1. Or 2. In the gravity measuring device described in
The bottoming position determination unit changes the bottoming target position and determines a new bottoming target position when there is a change in the posture detected by the posture sensor in a state where the gravity measuring device is bottomed.
It was set as the gravity measuring device characterized by this.

  The embodiments of the present invention are not limited to the individual embodiments described above, and any combination of elements of the individual embodiments is included in the present invention, and various modifications that can be conceived by those skilled in the art are also included. Thus, the effects of the present invention are not limited to the above-described contents. That is, various additions, modifications, and partial deletions can be made without departing from the concept and spirit of the present invention derived from the contents defined in the claims and equivalents thereof.

  DESCRIPTION OF SYMBOLS 1 ... Wireless LAN antenna, 2 ... GPS antenna, 3 ... Transmission antenna, 4 ... Reception antenna, 5a ... Surge thruster, 5b ... Sway thruster, 5c ... Heave thruster, 6 ... Main container, 7 ... Battery container, 8 ... Laser, DESCRIPTION OF SYMBOLS 10 ... Spherical container, 11 ... Skid, 12 ... Doppler type ground speedometer, 13 ... Buoyancy material, 14 ... Camera, 15 ... CTD, 110 ... Ballast rillisa

Claims (3)

A gravity measuring device capable of autonomous navigation and hovering in the water, and measuring gravity by landing on the bottom of the water,
A gravity measurement unit for measuring gravity;
A propulsive force generating section for generating a propulsive force so that the gravity measuring device can move underwater;
A laser that irradiates the bottom of the laser with laser light;
A camera for photographing the bottom of the water irradiated with laser light from the laser;
A water bottom shape acquisition unit for acquiring a three-dimensional water bottom shape based on an image photographed by the camera;
A bottom position determination unit that determines a bottom target position of the gravity measuring device based on the bottom shape acquired by the bottom shape acquisition unit;
A bottoming control unit that controls the propulsive force generation unit to reach the bottoming target position determined by the bottoming position determination unit, and bottoms the gravity measuring device at the bottoming target position;
A posture sensor for detecting a change in posture of the gravity measuring device;
With
Gravity measuring device characterized by that.
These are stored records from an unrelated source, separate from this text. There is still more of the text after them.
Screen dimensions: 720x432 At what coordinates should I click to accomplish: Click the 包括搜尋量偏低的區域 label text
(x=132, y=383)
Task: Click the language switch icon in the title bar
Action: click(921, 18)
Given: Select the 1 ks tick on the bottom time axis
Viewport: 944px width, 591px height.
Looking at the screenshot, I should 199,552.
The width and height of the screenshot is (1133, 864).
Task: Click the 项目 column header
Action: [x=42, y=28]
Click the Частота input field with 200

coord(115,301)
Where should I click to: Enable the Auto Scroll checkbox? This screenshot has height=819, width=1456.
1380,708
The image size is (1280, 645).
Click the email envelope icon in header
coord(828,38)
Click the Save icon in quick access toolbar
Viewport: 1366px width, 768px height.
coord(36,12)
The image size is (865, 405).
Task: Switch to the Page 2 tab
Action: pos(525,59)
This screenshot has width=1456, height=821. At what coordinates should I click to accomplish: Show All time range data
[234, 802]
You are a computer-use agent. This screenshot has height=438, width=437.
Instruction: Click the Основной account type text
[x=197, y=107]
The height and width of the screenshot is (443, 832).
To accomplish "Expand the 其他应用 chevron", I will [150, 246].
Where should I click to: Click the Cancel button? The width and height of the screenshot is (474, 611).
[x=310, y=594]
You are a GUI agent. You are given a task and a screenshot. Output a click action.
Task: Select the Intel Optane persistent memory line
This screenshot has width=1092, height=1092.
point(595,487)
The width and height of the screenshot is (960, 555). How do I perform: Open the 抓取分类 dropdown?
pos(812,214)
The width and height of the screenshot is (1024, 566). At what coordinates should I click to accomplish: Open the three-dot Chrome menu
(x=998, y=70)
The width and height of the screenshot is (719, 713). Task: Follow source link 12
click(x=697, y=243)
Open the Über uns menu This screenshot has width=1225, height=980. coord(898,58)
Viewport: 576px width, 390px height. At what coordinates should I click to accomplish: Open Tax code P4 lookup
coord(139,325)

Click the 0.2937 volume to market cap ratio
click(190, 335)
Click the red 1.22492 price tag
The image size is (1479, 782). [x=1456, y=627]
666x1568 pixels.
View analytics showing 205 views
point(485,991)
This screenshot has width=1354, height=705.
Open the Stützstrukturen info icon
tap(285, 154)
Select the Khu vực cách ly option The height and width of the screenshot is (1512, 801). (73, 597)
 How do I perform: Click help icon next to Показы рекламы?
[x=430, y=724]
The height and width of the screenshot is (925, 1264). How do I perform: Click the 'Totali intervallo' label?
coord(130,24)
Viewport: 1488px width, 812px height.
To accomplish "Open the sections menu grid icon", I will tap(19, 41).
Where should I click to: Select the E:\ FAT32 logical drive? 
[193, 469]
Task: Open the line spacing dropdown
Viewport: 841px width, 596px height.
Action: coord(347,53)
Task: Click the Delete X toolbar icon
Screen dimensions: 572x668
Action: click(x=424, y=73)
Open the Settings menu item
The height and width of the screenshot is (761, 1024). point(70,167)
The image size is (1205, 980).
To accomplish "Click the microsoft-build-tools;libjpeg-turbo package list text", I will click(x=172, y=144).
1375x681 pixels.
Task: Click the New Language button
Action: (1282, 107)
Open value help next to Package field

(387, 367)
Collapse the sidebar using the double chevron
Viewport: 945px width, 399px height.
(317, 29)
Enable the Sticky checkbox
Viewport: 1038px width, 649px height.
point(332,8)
A gravity measuring device capable of autonomous navigation and hovering in the water, and measuring gravity by landing on the bottom of the water,
A gravity measurement unit for measuring gravity;
A propulsive force generating section for generating a propulsive force so that the gravity measuring device can move underwater;
A sonar that measures underwater topography,
A water bottom shape acquisition unit for acquiring a three-dimensional water bottom shape based on a measurement result by the sonar;
A bottom position determination unit that determines a bottom target position of the gravity measuring device based on the bottom shape acquired by the bottom shape acquisition unit;
A bottoming control unit that controls the propulsive force generation unit to reach the bottoming target position determined by the bottoming position determination unit, and bottoms the gravity measuring device at the bottoming target position;
A posture sensor for detecting a change in posture of the gravity measuring device;
With
Gravity measuring device characterized by that. In the gravity measuring device according to claim 1 or 2,
The bottoming position determination unit changes the bottoming target position and determines a new bottoming target position when there is a change in the posture detected by the posture sensor in a state where the gravity measuring device is bottomed.
Gravity measuring device characterized by that.